Mestranda Denise Moreira Santana |
Com o título “As vozes narrativas em busca de suas raízes”, Denise Santana promoveu um comparativo das vozes de Artêmio, em La muerte de Artemio Cruz, de Carlos Fuentes, e de Eulálio, personagem de Leite Derramado, de Chico Buarque, observando o conflito presente nas vozes, bem como o papel da imprensa enquanto voz coletiva de manipulação.
A mestranda fez ainda uma recapitulação sentimental, histórica, política, social e econômica realizada pelo personagem principal, Eulálio Montenegro d’Assumpção, representante da elite republicana e burguesa carioca, visto num processo de decadência e invisibilidade social plasmadas no decorrer da narrativa, apresentando este fracasso como o resultado da realidade a qual pertencemos.
Ao mesmo tempo, considerou que a voz narrativa tripla do personagem Artemio Cruz nos prepara para entender as relações da revolução de 1910, no México, por meio de uma recapitulação histórica, política, social, sentimental e econômica de um representante da elite burguesa mexicana que se encontra relutante em relação ao seu processo de morte, de um homem que não poupou esforços para a sua ascensão social desmedida, sórdida e desprezível.

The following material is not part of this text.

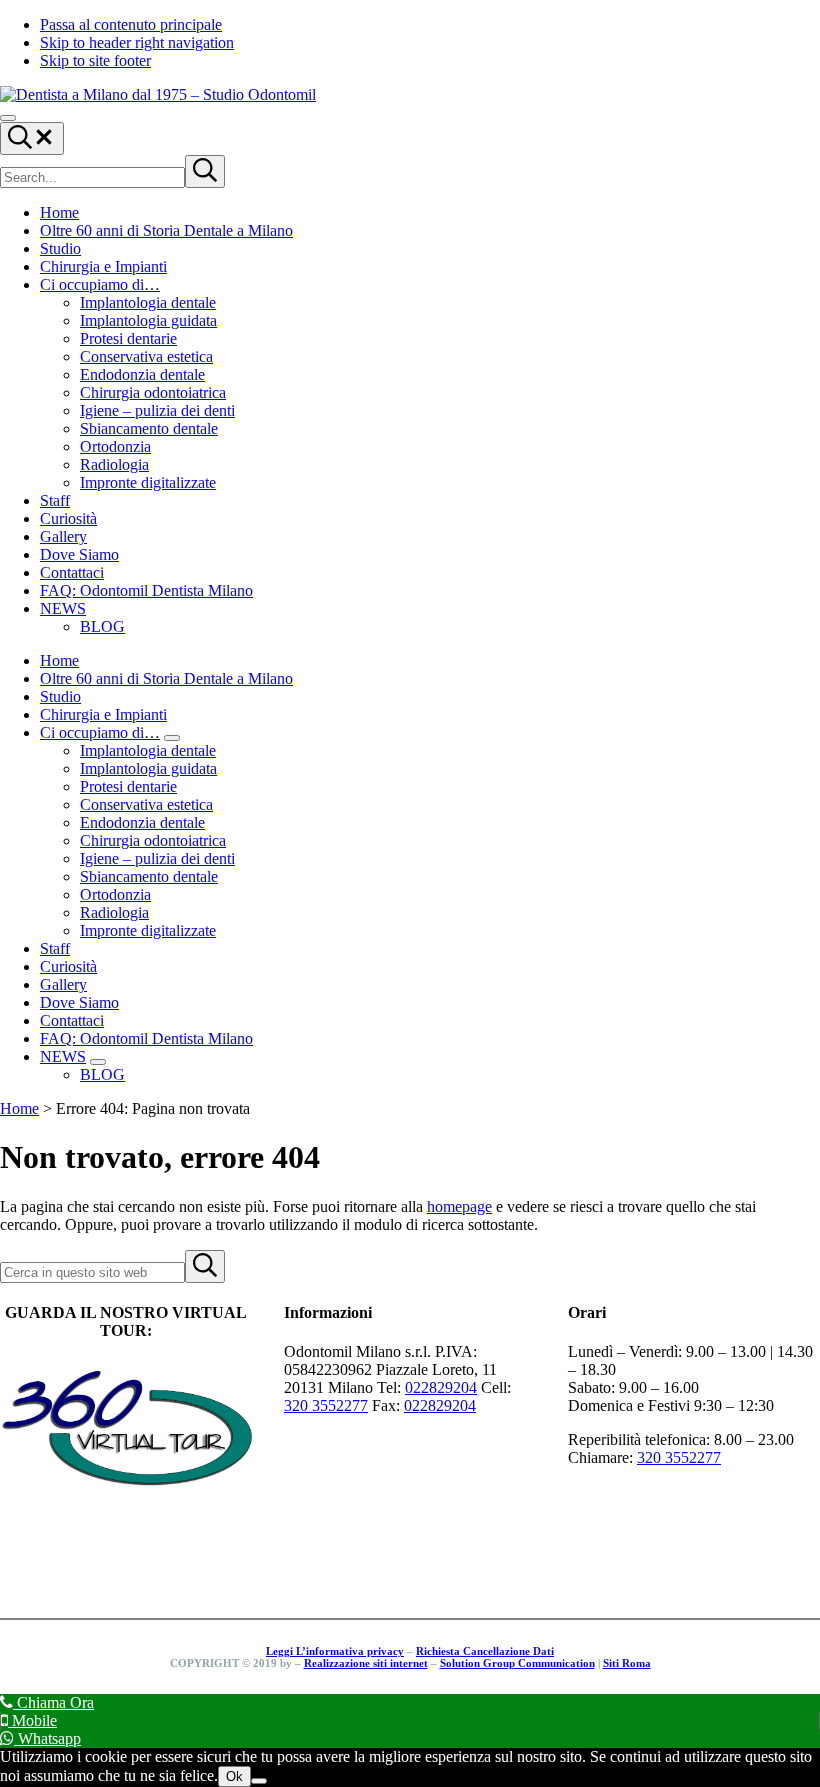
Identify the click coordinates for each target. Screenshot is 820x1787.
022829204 (441, 1387)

Diante dessa perspectiva, Denise comparou estes narradores-personagens com o narrador de fundo existente na obra Memórias Póstumas de Brás Cubas, de Machado de Assis, um narrador defunto cuja ética não é mais pertencente ao terreno deste mundo, desta existência. Este narrador conquista um espaço de liberdade declarativa para revelar a vulnerabilidade de uma sociedade que tem muito a esconder de si mesma, além do medo de enfrentar as relações de hipocrisia que ela mesma causa, seja no século XX ou no século XXI.

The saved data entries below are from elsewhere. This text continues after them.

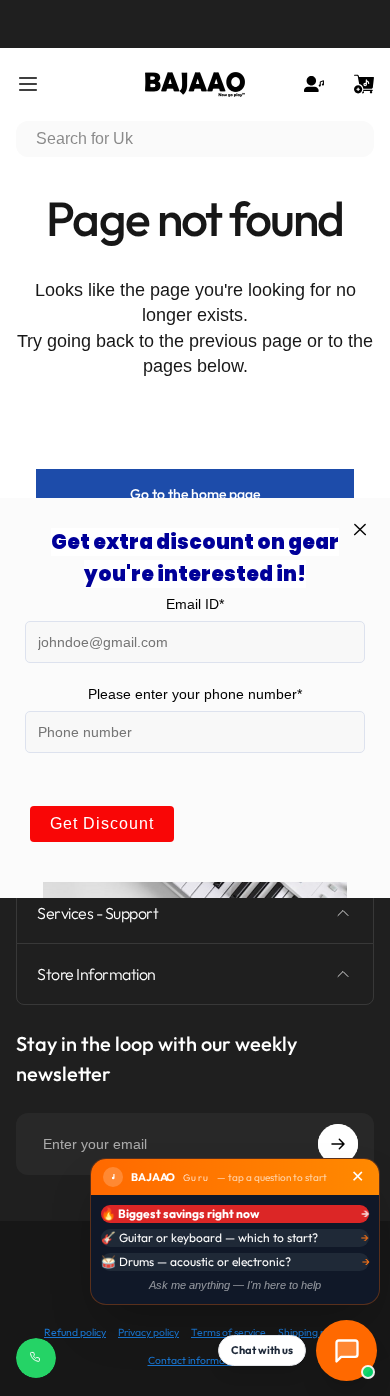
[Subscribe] (338, 1144)
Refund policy (75, 1332)
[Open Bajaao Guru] (346, 1350)
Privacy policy (148, 1332)
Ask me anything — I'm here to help (235, 1285)
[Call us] (36, 1358)
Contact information (195, 1360)
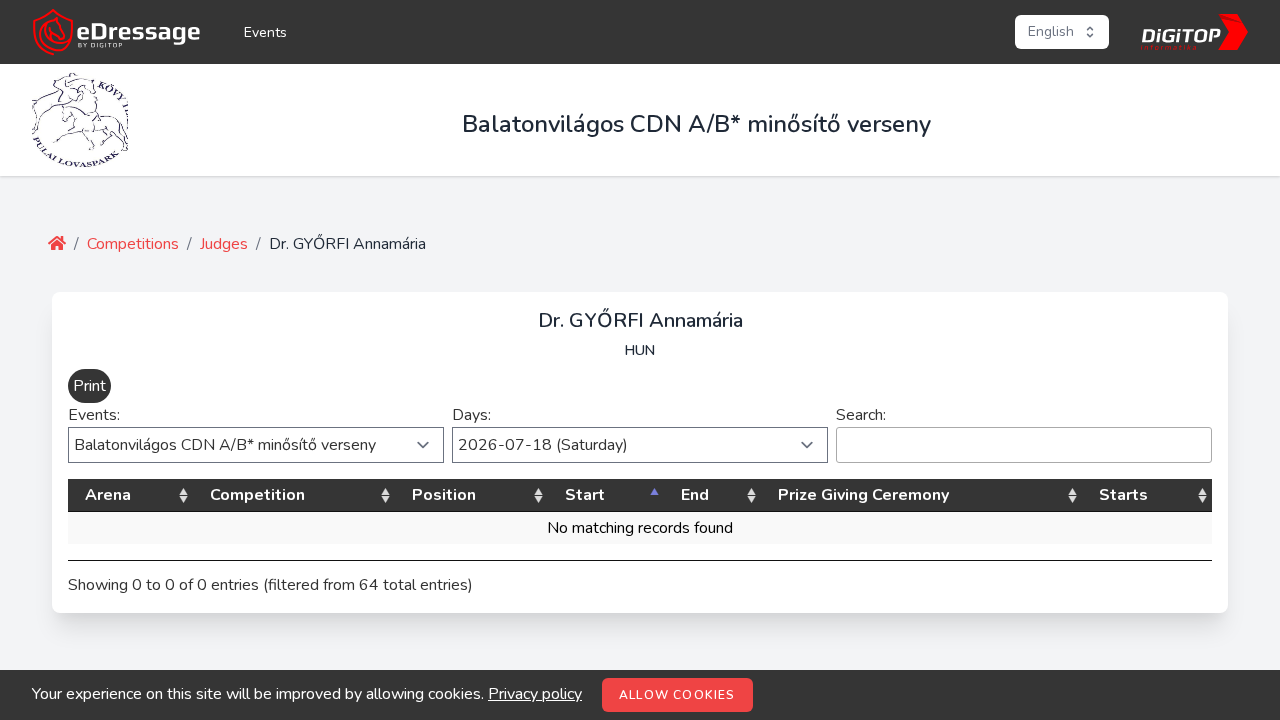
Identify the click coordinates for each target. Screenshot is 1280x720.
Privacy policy (535, 694)
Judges (224, 244)
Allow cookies (677, 695)
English (1051, 31)
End (695, 495)
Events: (94, 415)
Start (585, 495)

Professor Dr. Wilton Barroso Filho |
Já o prof. Dr. Wilton Barroso palestrou sobre a “Epistemologia da Confusão: uma discussão sobre o papel do sujeito em Foucault na narrativa literária contemporânea”. Barroso aplicou as principais características do conceito de sujeito em Foucault – o cuidado de si e a cultura de si – a narradores duplos da literatura, especificamente nos romances La modification, de Michel Butor, Aura, de Carlos Fuentes, e Uma duas, de Eliane Brum. Esses romances, cotejados pelo texto teórico Eu e os outros, de Carlos Fuentes, fazem emergir um problema filosófico novo: a confusão ou a negação da ordem estabelecida. Nesse sentido, o professor ressaltou a necessidade de uma releitura da constituição do sujeito foucaultiano, impregnado de presenteísmos agamberinos e é compreendido a partir dos estudos de uma “Estética da Confusão e de uma Hermenêutica da Confusão.” Dentro da perspectiva de tempo de Paul Ricoeur, o professor elencou ainda variáveis como pertencimento e identidade no mundo globalizado contemporâneo, examinando as possibilidades reflexivas do narrador “vous”, de Butor, fazendo emergir o conflito do sujeito narrador que mergulha na profundidade do eu.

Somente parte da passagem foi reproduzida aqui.